[To do]
1. In the place horoscopes, rewrite the stretch from "Scorpio: A trolley" through "its noticeably muggier.", replacing "museum" with "gallery".
2. In the place horoscopes, what sits in the direct center of the grocery store entryway for Ophiuchus?

The Signs Inbetween:

normal-horoscopes:

Aries: The bathroom at a public pool. The concrete floor is painful to walk on. The smell isn’t bad, just impossible to place. Everything echoes.

Taurus: The streets outside your house at middling night. The foliage seems denser than you remember it, except around the streetlights.

Gemini: The local park in the very very early morning. You lay with one elbow propped up on a bench as you watch the sprinklers slowly douse the grass. You almost didn’t notice you were about to get sprayed.

Cancer: The nice part of town. There are a lot of churches here. Its really just churches with breaks between them.

Leo: Near midnight, after a concert. You drip with sweat and smoke and booze. The cold wind is refreshing, as is the sudden aroma from the taco truck pulled up at the curb. For some reason you don’t trust it.

Virgo: The huge mall built during the height of the bubble. Nobody goes to the mall anymore. Nobody.

Libra: The lot down the street where maybe six or seven different restaurants have been. They just cant seem to stay open at that address. You didn’t eat at any of them.

Scorpio: A trolley stop. Your city doesn’t have trolleys. There was a whole plan to install them that never went through. 

Ophiuchus: The local grocery store, specifically the little covered entryway. You see a little half-burned wax candle sitting in the direct center. 

Sagittarius: A building that says it’s some sort of museum but is far far too small to be a museum.

Capricorn: The little neighborhood where all the old people live. It feels weirdly separate from the rest of the community. Sometimes its noticeably muggier.

Aquarius: A tiny mom-and-pop burger parlor that despite all laws of taste, decency, and man, will not die.

Pisces: The liquor store by the middle school.

[Entries shown]
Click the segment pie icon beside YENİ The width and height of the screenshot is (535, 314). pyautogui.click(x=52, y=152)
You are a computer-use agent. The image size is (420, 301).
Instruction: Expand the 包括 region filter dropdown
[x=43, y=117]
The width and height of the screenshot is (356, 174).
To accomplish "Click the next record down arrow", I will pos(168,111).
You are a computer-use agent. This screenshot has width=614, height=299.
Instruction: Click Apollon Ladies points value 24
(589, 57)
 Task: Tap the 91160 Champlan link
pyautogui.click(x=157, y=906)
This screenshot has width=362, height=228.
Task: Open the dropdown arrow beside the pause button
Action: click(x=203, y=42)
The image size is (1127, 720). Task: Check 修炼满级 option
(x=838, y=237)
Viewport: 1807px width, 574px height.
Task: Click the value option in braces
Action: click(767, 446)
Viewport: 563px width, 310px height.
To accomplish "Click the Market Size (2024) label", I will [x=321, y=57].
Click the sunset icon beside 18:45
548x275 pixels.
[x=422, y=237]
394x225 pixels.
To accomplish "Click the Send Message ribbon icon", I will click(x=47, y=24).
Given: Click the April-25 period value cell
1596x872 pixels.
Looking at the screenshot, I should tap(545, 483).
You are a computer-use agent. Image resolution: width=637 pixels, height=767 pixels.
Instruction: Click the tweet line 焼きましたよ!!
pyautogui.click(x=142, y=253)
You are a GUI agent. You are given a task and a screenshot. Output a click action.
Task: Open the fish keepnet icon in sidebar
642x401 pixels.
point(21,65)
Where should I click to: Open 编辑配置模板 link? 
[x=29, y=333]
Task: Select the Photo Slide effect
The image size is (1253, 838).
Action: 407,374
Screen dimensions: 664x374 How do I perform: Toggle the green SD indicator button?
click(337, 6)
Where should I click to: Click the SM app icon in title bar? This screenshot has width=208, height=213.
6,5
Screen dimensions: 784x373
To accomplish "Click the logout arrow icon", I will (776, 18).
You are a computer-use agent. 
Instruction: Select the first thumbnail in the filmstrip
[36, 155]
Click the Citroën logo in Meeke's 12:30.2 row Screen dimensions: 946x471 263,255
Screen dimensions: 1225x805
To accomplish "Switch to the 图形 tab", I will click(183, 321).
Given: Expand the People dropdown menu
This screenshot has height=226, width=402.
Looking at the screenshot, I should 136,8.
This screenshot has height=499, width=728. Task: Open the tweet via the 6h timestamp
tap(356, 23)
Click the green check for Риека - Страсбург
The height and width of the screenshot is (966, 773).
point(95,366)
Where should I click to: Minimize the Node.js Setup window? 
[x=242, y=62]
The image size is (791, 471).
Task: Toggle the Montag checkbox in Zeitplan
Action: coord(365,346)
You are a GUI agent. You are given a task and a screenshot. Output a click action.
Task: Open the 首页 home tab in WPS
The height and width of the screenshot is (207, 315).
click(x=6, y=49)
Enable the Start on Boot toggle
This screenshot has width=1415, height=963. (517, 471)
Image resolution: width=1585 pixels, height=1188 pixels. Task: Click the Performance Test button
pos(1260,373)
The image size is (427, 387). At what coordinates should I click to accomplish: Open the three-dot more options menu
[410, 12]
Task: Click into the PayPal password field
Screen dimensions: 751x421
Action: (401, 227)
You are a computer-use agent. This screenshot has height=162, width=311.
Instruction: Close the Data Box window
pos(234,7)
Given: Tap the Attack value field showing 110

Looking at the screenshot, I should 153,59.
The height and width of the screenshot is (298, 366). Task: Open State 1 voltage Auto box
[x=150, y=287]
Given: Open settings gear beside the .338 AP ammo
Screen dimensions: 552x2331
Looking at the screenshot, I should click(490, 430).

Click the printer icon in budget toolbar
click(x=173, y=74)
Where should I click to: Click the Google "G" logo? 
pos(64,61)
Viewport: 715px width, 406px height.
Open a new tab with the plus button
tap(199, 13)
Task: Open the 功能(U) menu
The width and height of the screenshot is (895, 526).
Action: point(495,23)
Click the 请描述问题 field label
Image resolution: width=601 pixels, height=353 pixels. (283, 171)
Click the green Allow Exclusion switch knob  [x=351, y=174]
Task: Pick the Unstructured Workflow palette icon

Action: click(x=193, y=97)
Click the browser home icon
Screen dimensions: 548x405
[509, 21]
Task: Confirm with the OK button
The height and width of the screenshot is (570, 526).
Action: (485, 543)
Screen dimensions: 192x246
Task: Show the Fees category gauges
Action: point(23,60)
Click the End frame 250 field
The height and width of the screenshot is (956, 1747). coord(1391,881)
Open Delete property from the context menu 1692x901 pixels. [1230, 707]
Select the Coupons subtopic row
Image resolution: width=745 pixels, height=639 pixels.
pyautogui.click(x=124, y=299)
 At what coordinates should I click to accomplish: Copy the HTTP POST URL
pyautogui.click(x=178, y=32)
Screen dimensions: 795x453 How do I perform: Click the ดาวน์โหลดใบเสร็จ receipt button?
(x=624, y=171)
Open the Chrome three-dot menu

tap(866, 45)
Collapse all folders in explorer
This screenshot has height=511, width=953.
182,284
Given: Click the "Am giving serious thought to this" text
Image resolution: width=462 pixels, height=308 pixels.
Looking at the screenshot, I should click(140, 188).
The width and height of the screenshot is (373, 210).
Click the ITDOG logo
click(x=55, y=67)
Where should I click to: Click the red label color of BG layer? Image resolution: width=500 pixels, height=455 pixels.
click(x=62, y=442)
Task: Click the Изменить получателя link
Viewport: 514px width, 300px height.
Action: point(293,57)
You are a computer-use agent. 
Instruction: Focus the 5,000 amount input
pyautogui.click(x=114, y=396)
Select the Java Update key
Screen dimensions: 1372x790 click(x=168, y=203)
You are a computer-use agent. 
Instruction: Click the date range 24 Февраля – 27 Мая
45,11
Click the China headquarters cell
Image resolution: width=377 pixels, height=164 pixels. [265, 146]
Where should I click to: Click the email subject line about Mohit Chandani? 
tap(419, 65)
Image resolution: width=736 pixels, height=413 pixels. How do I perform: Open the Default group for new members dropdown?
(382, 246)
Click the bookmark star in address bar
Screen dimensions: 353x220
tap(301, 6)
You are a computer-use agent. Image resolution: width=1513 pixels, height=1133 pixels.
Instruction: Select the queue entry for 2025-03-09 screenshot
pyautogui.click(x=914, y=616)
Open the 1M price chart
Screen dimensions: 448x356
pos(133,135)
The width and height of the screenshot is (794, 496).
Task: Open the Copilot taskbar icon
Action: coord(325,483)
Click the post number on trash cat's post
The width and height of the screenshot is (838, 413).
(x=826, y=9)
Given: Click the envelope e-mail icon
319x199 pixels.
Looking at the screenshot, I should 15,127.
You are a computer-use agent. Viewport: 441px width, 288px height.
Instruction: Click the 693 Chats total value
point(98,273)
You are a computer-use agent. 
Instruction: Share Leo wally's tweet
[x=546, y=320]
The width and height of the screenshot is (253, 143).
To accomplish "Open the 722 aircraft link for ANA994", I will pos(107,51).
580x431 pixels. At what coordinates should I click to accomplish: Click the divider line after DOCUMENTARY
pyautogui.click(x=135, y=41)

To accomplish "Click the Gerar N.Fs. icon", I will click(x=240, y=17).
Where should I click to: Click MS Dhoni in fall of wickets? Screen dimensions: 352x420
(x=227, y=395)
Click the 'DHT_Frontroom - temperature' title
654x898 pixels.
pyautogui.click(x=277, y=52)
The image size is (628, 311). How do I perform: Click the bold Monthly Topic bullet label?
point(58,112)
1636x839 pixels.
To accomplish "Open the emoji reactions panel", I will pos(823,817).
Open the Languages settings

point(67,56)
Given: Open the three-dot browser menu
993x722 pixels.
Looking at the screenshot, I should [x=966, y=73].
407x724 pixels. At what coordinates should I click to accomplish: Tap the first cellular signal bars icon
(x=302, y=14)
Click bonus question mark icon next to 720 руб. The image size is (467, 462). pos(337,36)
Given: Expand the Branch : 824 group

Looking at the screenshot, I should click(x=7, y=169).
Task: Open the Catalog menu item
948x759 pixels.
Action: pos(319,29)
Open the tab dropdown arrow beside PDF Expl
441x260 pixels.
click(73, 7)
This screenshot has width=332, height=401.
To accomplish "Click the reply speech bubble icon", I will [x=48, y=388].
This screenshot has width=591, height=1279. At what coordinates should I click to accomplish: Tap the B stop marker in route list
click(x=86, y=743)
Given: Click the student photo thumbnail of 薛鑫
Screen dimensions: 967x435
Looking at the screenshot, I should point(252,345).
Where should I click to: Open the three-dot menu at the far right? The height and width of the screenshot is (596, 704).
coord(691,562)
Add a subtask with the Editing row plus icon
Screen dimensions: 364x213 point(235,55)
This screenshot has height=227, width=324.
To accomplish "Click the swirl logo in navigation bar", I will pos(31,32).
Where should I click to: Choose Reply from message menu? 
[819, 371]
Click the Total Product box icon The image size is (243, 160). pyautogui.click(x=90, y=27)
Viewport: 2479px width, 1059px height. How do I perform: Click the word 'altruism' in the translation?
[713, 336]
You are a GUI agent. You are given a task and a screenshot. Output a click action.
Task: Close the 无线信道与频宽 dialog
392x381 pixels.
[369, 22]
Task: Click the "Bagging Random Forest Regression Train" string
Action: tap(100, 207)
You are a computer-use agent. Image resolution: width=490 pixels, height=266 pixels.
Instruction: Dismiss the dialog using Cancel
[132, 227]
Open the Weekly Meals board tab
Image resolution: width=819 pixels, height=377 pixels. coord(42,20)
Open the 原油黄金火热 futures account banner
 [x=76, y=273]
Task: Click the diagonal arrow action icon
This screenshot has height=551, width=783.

[Task results]
1.
Scorpio: A trolley stop. Your city doesn’t have trolleys. There was a whole plan to install them that never went through. 

Ophiuchus: The local grocery store, specifically the little covered entryway. You see a little half-burned wax candle sitting in the direct center. 

Sagittarius: A building that says it’s some sort of gallery but is far far too small to be a gallery.

Capricorn: The little neighborhood where all the old people live. It feels weirdly separate from the rest of the community. Sometimes its noticeably muggier.

2. A little half-burned wax candle.